Resplendent in a flowing gown, Hage was every inch the princess, her dulcet
tones almost eclipsing the best efforts of the Boulogne-Billancourt
Orchestra and the Louaize University choir to keep up. Her voice soared as
high as the columns of Jupiter and was possessed of a richness fit to rival
the finest Bekaa Valley vintage. Khalife's sole offering of the evening was
sheer magic, an utterly seductive and often otherworldly journey through a
lilting aoud version of Mahmoud Darwishe's Amur ba Ismak.
A pity then that the sound system left much to be desired. The speakers were
all treble and not enough bass, leaving the performance sounding tinny,
stripping all but the most heart-felt pieces of their depth and warmth.
Nor was the evening without its interruptions. Trilling cell-phones and even
the odd cigar or two seem to be the price audiences pay for outdoor
performances these days and pass almost unnoticed.
But this being Baalbek, the performance was not complete without the evening
azaan. Rather than raise the volume, Hage simply waited for the faithful to
be summoned before resuming with a stunning acapella interlude. The poignant
and somewhat racy lyrics provided a lively counterpoint, somehow
accommodating rather than competing against the call to prayer.

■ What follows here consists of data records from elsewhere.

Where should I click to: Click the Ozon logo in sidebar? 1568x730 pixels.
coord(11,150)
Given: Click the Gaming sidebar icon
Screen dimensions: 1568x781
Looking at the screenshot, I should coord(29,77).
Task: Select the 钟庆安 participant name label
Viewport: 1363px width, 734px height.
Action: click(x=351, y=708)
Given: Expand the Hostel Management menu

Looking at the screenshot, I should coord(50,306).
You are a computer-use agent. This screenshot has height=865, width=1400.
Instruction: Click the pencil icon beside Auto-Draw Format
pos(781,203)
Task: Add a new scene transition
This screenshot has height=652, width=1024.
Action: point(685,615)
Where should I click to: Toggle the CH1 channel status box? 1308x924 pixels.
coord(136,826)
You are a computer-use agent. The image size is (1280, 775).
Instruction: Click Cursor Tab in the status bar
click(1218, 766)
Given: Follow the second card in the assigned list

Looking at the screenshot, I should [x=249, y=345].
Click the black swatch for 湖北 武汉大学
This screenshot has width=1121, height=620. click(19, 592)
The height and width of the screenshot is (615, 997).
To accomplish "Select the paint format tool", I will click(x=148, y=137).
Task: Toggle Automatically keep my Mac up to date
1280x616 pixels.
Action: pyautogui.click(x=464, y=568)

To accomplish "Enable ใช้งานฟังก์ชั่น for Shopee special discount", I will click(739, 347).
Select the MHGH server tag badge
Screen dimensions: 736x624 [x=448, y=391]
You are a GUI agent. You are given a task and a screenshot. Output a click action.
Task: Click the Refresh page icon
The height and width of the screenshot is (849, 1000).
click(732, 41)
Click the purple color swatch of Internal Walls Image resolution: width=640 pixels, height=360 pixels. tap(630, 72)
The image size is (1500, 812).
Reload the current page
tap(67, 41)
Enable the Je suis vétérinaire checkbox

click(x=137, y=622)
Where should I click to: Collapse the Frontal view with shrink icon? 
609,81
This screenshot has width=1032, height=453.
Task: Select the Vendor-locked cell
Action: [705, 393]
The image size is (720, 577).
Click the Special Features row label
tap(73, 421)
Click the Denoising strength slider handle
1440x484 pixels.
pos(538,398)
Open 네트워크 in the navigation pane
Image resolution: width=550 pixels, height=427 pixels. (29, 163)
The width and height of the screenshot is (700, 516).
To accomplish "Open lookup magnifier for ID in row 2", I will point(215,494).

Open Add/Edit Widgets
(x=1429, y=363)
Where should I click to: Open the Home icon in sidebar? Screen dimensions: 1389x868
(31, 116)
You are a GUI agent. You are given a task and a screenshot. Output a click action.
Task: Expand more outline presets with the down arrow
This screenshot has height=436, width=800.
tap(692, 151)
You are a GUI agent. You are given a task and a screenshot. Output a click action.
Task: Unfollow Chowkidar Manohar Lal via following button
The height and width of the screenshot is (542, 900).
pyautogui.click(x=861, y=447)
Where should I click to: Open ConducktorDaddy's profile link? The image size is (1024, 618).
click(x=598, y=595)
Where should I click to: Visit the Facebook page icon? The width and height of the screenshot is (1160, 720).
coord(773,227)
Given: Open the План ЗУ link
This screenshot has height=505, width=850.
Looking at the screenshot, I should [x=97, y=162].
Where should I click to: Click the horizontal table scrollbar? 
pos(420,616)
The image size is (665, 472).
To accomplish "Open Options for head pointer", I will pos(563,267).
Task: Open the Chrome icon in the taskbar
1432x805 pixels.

Far more distracting was the decision of one of the temple-side cafes to
mount its own answer to Baalbek. During quieter moments, strains of Najwa
Karam and swirling drumbeats drifted across the courtyard, causing heads to
turn and tongues to click in consternation. But the performers,
professionals all, were unflappable, particularly Hage, who remained the
epitome of effortless elegance throughout.
Without even seeming to try, she filled the evening air with her
honey-colored vocals, her voice at times faintly reminiscent of that
ultimate Lebanese Diva, Fairouz.
With the choir keeping crisp counterpoint and the orchestra adding their own
distinctive Classical-Arabic fusion touch to the score, Anachid delivered in
full opening eyes, ears and hearts in the process.
And if the opening strains of the first half left the audience somewhat
disconcerted, the standing ovation at the end was both genuinely felt and
genuinely deserved.
Baalbek is clearly off to a flying start.